I was extremely worried that QT would play this like Inglorious Basterds and we’d get yuk-em-up weird and crazy alt-history scenes instead of what I’d call a sort of a believable verisimilitude of the real world. And it seems like this definitely leans to the latter, thankfully.

I mean, you can tell just by reading that interview that those guys have listened to the Manson episode arc of the podcast You Must Remember This. So yeah, high hopes.

It’s not just based on his screenplay. The book remixes the timeline and apparently greatly expands a lot of the story - including answering some questions you may not have wanted answered.

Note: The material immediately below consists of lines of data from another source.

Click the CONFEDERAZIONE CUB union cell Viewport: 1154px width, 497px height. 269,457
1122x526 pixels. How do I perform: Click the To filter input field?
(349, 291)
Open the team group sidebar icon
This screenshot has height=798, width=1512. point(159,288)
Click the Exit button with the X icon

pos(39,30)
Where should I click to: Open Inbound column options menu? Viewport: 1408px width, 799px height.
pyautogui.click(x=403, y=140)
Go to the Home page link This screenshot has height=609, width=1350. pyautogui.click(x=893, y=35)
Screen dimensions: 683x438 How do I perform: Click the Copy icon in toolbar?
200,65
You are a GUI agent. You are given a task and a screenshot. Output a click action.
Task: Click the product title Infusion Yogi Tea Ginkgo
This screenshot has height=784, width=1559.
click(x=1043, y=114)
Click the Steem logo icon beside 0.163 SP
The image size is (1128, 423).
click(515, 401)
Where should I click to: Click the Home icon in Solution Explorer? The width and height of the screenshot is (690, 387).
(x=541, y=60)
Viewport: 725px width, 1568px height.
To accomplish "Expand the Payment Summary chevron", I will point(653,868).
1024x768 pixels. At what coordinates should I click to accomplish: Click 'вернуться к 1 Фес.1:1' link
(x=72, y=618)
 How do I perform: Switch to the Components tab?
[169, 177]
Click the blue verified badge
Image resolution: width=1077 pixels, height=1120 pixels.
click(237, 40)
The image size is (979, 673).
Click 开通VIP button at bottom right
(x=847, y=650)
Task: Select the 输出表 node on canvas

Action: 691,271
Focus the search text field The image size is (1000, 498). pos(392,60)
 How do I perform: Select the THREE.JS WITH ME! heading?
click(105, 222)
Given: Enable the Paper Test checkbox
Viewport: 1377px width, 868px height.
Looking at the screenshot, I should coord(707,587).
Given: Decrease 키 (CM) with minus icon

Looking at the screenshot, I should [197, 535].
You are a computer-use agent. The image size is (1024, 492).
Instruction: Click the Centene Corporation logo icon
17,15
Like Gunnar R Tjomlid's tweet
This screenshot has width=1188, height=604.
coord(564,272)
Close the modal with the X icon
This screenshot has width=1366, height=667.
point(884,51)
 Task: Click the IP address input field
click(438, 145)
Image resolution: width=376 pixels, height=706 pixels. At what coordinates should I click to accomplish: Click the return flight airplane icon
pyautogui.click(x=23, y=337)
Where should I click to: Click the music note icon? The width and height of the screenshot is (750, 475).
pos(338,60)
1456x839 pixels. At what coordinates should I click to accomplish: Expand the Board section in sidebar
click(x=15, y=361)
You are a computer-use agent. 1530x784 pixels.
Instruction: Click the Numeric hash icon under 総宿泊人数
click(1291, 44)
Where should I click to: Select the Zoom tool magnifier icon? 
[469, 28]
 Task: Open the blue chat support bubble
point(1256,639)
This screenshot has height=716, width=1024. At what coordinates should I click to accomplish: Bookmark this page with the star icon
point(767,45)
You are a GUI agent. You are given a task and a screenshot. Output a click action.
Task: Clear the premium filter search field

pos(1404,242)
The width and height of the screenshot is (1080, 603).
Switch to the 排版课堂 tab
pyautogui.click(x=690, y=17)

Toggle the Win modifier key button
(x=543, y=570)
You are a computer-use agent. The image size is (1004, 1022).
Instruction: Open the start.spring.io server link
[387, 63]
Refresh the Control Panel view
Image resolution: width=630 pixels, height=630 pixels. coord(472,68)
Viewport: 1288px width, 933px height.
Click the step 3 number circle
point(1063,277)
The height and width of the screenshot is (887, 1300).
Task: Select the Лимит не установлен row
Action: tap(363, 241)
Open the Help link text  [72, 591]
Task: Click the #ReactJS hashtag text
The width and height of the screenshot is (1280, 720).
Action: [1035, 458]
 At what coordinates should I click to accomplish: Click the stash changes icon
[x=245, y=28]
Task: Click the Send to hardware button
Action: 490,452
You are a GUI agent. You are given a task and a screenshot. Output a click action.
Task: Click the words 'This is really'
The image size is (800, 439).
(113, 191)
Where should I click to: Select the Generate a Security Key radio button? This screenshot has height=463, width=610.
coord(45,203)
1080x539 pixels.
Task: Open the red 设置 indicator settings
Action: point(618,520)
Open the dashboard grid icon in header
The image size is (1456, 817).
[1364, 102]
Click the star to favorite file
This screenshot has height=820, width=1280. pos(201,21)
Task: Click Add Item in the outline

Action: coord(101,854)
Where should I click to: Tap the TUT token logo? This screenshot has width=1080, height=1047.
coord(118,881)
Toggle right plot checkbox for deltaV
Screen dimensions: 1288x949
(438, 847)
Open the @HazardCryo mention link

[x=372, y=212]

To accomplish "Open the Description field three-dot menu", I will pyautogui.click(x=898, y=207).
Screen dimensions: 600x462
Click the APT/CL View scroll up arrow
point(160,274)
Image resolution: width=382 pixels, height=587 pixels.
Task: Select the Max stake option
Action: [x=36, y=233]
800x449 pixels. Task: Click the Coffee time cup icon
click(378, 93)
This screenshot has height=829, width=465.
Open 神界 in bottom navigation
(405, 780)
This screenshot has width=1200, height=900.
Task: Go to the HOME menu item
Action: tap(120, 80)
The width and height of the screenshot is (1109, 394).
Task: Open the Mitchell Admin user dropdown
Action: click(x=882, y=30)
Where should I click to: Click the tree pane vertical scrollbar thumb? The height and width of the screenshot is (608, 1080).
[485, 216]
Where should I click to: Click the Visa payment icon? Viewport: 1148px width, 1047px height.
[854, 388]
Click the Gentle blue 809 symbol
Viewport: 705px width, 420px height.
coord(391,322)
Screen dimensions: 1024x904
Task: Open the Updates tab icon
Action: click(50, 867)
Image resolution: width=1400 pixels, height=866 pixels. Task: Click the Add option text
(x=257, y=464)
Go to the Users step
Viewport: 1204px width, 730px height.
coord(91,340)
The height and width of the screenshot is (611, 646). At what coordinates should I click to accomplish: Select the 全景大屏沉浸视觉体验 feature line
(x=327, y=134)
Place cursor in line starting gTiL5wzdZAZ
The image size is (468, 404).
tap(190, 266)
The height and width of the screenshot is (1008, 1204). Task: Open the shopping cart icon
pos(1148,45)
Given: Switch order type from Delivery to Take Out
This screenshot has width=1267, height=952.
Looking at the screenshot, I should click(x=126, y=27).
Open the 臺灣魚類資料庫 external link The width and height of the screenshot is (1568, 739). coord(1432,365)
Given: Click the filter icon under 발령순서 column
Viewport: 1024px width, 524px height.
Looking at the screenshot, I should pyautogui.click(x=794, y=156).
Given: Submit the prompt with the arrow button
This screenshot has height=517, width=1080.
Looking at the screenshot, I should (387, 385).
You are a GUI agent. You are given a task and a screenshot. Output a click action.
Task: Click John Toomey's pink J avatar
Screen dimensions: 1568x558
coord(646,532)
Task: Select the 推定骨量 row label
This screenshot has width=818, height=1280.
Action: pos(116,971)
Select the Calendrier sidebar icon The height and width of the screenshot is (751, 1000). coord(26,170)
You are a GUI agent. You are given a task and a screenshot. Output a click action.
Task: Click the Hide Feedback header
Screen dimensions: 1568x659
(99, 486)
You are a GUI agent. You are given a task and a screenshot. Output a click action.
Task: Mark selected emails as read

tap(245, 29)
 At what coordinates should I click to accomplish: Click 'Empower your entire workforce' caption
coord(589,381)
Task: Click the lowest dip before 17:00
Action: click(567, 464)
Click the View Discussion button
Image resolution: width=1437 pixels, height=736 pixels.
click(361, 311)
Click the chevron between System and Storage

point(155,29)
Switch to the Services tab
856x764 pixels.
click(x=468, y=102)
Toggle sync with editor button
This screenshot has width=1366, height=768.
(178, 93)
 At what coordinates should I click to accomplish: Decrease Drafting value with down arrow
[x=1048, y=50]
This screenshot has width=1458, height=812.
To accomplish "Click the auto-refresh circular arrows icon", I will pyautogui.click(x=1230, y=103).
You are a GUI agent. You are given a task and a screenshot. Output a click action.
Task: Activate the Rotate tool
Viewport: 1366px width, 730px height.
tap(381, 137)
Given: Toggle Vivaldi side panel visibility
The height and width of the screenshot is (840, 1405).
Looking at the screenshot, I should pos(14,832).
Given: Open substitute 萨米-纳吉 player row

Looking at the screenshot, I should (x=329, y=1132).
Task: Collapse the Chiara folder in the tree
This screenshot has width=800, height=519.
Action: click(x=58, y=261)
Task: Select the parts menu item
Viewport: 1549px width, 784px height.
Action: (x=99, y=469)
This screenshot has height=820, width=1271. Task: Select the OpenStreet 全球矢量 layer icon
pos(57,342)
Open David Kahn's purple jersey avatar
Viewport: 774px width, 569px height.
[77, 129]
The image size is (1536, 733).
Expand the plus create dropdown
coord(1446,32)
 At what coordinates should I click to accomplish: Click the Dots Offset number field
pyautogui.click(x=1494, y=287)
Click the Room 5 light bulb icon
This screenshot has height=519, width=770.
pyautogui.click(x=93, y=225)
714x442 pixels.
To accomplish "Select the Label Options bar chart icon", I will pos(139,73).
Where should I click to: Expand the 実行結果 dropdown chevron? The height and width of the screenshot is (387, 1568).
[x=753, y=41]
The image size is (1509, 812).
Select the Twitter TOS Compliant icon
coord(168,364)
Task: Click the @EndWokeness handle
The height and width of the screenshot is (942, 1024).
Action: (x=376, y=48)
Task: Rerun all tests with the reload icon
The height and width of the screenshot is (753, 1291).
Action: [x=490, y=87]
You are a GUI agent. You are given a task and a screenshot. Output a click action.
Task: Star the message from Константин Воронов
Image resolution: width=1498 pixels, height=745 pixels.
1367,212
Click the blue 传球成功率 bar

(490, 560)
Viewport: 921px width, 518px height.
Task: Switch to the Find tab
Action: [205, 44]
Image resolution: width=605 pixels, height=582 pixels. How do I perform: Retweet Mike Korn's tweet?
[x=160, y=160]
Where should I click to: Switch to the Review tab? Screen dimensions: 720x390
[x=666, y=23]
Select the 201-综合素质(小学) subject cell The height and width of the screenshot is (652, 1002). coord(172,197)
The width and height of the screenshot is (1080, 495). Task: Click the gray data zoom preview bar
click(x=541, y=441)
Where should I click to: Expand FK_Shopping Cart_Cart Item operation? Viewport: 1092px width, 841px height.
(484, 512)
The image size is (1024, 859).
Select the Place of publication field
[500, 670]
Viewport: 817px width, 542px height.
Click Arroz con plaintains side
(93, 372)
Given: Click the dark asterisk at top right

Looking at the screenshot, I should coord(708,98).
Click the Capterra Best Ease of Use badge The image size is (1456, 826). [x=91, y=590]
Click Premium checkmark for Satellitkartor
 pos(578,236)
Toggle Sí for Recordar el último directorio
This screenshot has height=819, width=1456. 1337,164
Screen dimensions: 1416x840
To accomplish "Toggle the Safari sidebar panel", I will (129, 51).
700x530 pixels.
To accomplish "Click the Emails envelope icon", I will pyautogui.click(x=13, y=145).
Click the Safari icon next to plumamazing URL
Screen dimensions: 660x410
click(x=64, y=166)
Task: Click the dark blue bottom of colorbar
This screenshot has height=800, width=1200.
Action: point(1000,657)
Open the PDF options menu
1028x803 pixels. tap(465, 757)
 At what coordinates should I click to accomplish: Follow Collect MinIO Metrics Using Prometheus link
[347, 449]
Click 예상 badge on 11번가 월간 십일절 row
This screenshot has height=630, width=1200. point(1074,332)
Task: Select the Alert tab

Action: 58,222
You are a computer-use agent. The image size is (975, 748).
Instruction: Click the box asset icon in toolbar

https://youtu.be/rYsaptqhWiE

So “Once Upon a Time in Hollywood: the Snyder cut”?

I just finished the book. It’s pretty good - assuming you like Tarantino’s dialog style. Most of the novel is one or more characters sitting around swapping old Hollywood stories or the narrator telling the reader those stories. (And it’s hard not to hear Kurt Russell’s voice in my head as the book’s narrator.) It’s self-indulgent as all heck, but I doubt anyone would read a book version of Once Upon a Time written by the director and not expect that.

Tarantino plays with the reader’s expectations a lot. For example the violent climax of the movie is mentioned in an almost offhand paragraph about a quarter of the way in the book. The climax of the book is Cliff coming to grips with his career and rehearsing lines with his child co-star.

Speaking of which, there’s a lot more of the cowboy show that Rick is prepping for in the movie. In fact, the fictional show sounds fantastic and I’m sad that it’s not a thing that really exists.

There’s also a lot more about Manson hanging around Hollywood’s music scene in the 60’s and the novel fleshes out Cliff a bunch.

It’s a really good book! I hope it’s not his last novel.

This is so weird.

Was watching QT on Kimmel last week promoting this book, and they go down the path of novelizations of movies. And QT mentions the 1977 gem Orca.

Which is better than it ever had any right to be, and also happens to be my first foray into grownup scary movies (kinda). I was 9 or 10, and Orca was playing at the Cinema 4 which was a three-block bike ride away. And so that summer I would gather my quarters together to go see that thing at least a dozen times at afternoon matinees.

And in fact, so obsessed was my tiny child brain with that movie, that while being dragged grocery shopping with my mom, I saw the cheesy, novelized paperback version in the book rack, and somehow convinced her to buy it for me.

And so now here’s QT on Kimmel, like 40 years later talking about how Arthur Herzog’s novelization of Orca is one of the best novelizations of a movie ever. I still have that faded, dogeared paperback somewhere. And at the time I read that stupid book a hundred times. And now…I think I might just read it again.

It was the most seen and validated I’ve felt in a while. :D

Oh man, I remember that it seemed like every single comic book from that summer of (checks notes) 1977 had an Orca ad on the back cover. I was a little too young to see the film back then. I always assumed this film was a Jaws knockoff but hey, Richard Harris(!).

I’m kinda surprised that many in the crowd caught the Saturday Night Fever reference.

And Charlotte Rampling! And Will Sampson! And Robert Carradine…and Bo Derek in her first major movie role, I think. And its one of the dozens of movies of that era where Robert Towne was brought in to do (in this case extensive) uncredited script doctoring to get this thing to even be remotely watch-able.

Oh jeeze, you guys are gonna make me rewatch Orca, aren’t you?

-Tom

Orca is pretty amazing. I don’t know if I’d call it good, but it does go all-in on the concept of a pissed off killer whale hunting its human nemesis. That showdown at the end is nuts.

This thread reminded me that I somehow had never watched Once Upon a Time in Hollywood so I rectified that last night. Man, what a great flick and the tension builds at such a leisurely no-hurry pace. Overall it’s just a love letter to cinema made by a cinema nerd who knows how to make great cinema.

This film would be a great capstone to QT’s portfolio, but I think he’s said previously he would make ten films, so perhaps one more to go (at least).

I rewatched this over the weekend, and honestly, I think it might be my favorite film of the 2010s. I just absolutely adore it.